(Dataset entries)
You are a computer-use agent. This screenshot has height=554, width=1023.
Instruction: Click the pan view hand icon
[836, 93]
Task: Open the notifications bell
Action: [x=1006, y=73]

— What is required —
Give back the data exactly, with no line dropped.

— Exercise response —
You are a computer-use agent. This screenshot has height=554, width=1023.
Instruction: Click the pan view hand icon
[836, 93]
Task: Open the notifications bell
Action: [x=1006, y=73]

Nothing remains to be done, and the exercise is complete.